§ **Exercise tasks**
• A. What image resolution does the Amazon Textract best practices page recommend for input documents?
• B. From the Amazon Textract best practices page, print the passage starting with "Best Practices for" and going on through "to Amazon Textract.".

Amazon Textract
Developer Guide

Best Practices for Amazon Textract

Amazon Textract uses machine learning to read documents as a person would. It extracts text, tables, and forms from documents. Use the following best practices to get the best results from your documents.

Provide an Optimal Input Document

  • Ensure that your document text is in a language that Amazon Textract supports. Currently, Amazon Textract only supports English.

  • Provide a high quality image, ideally at least 150 DPI.

  • If your document is already in one of the file formats that Amazon Textract supports (PDF, JPEG, and PNG), don't convert or downsample the document before uploading it to Amazon Textract.

Amazon Textract table extraction works best under the following conditions.

  • The tables in your document are visually separated from surrounding elements on the page. For example, the table isn't overlaid onto an image or complex pattern.

  • The text within the table is upright. For example, the text isn't rotated relative to other text on the page.

You might see inconsistent results with the following conditions. We recommend using text detection as a workaround.

  • Merged table cells that span multiple columns.

  • Tables with cells, rows, or columns that are different from other parts of the same table.

Use Confidence Scores

You should take into account the confidence scores returned by Amazon Textract API operations and the sensitivity of their use case. A confidence score is a number between 0 and 100 that indicates the probability that a given prediction is correct. It enables you to make informed decisions on how you want to use the results.

You should enforce a minimum confidence score threshold in applications that are sensitive to detection errors (false positives). The application should discard results below that threshold or apply a higher level of human scrutiny. The optimal threshold depends on the application. For archival purposes it might be as low as 50%. Business processes involving financial decisions might require thresholds of 90% or higher.

Consider Using Human Review

Also consider incorporating human review into your workflows. This is especially important for sensitive applications such as business processes that involve financial decisions.

§ **Raw data**
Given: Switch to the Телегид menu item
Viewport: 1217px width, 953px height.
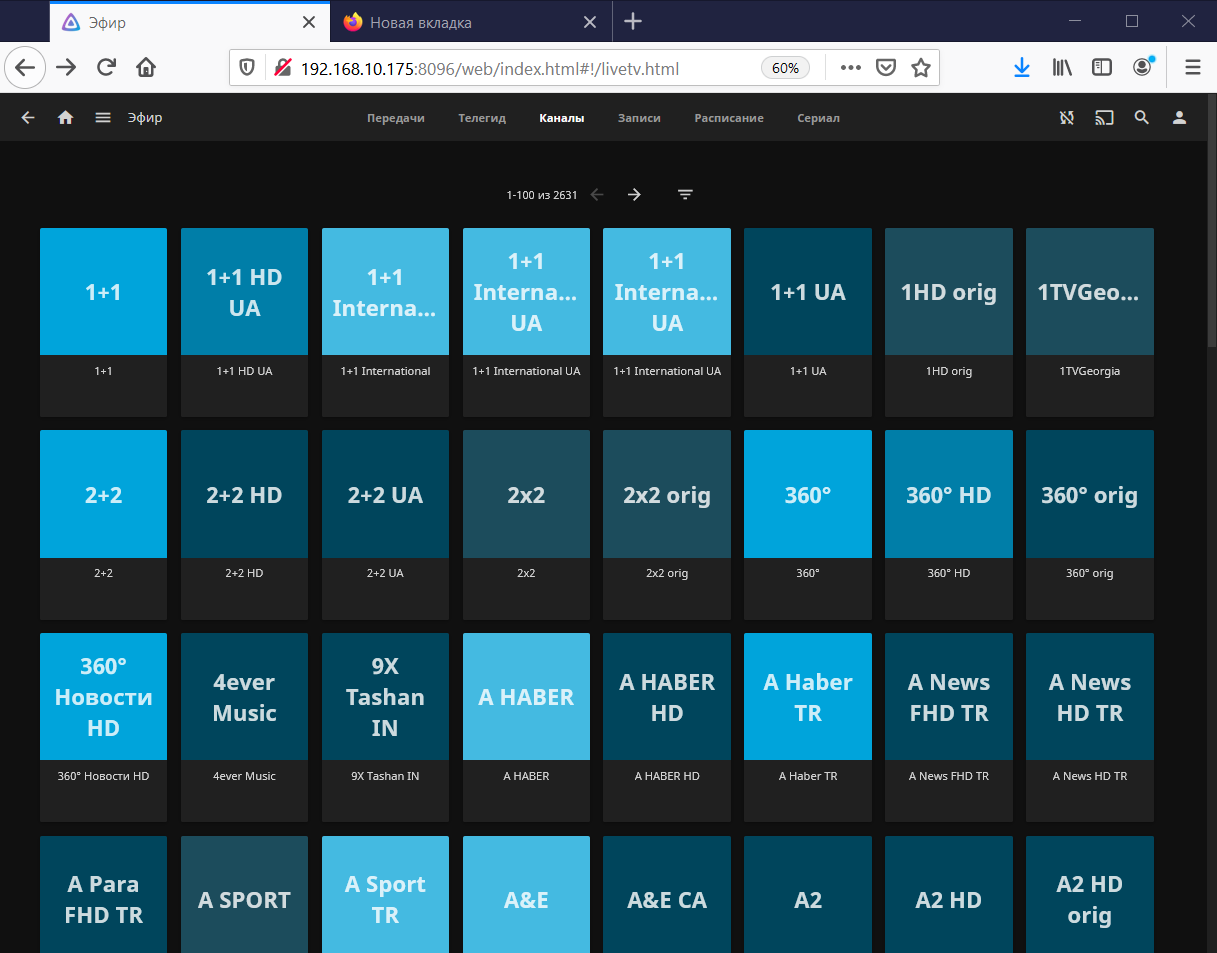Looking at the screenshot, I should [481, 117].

...

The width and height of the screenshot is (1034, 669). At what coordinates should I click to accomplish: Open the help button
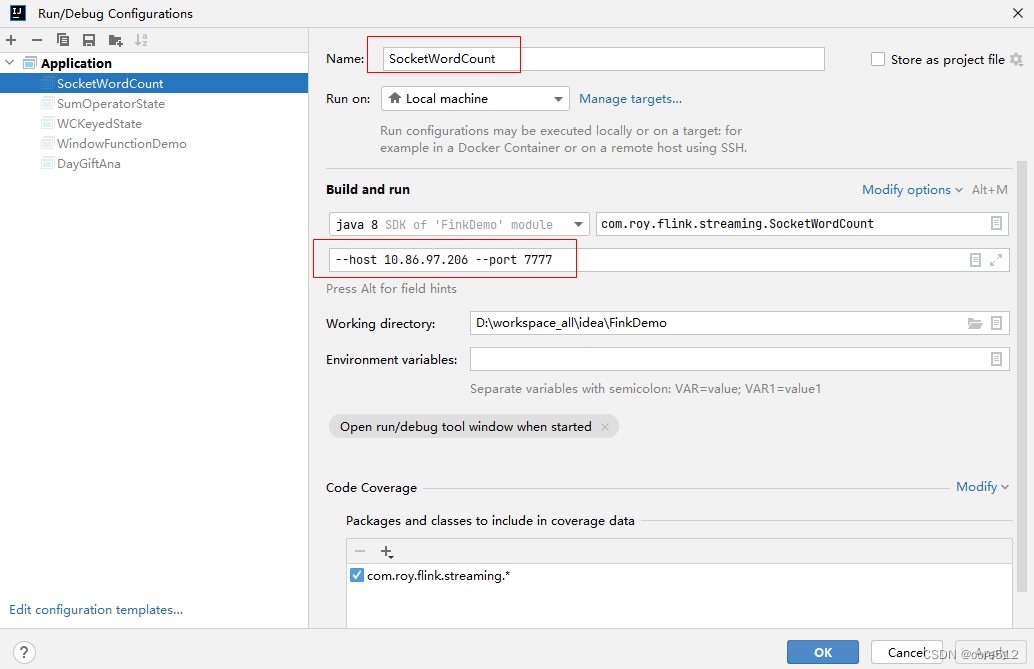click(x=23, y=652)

---

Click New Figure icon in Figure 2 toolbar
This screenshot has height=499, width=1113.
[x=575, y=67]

§ **Exercise responses**
• A. Ideally at least 150 DPI.

• B.
Best Practices for Amazon Textract

Amazon Textract uses machine learning to read documents as a person would. It extracts text, tables, and forms from documents. Use the following best practices to get the best results from your documents.

Provide an Optimal Input Document

  • Ensure that your document text is in a language that Amazon Textract supports. Currently, Amazon Textract only supports English.

  • Provide a high quality image, ideally at least 150 DPI.

  • If your document is already in one of the file formats that Amazon Textract supports (PDF, JPEG, and PNG), don't convert or downsample the document before uploading it to Amazon Textract.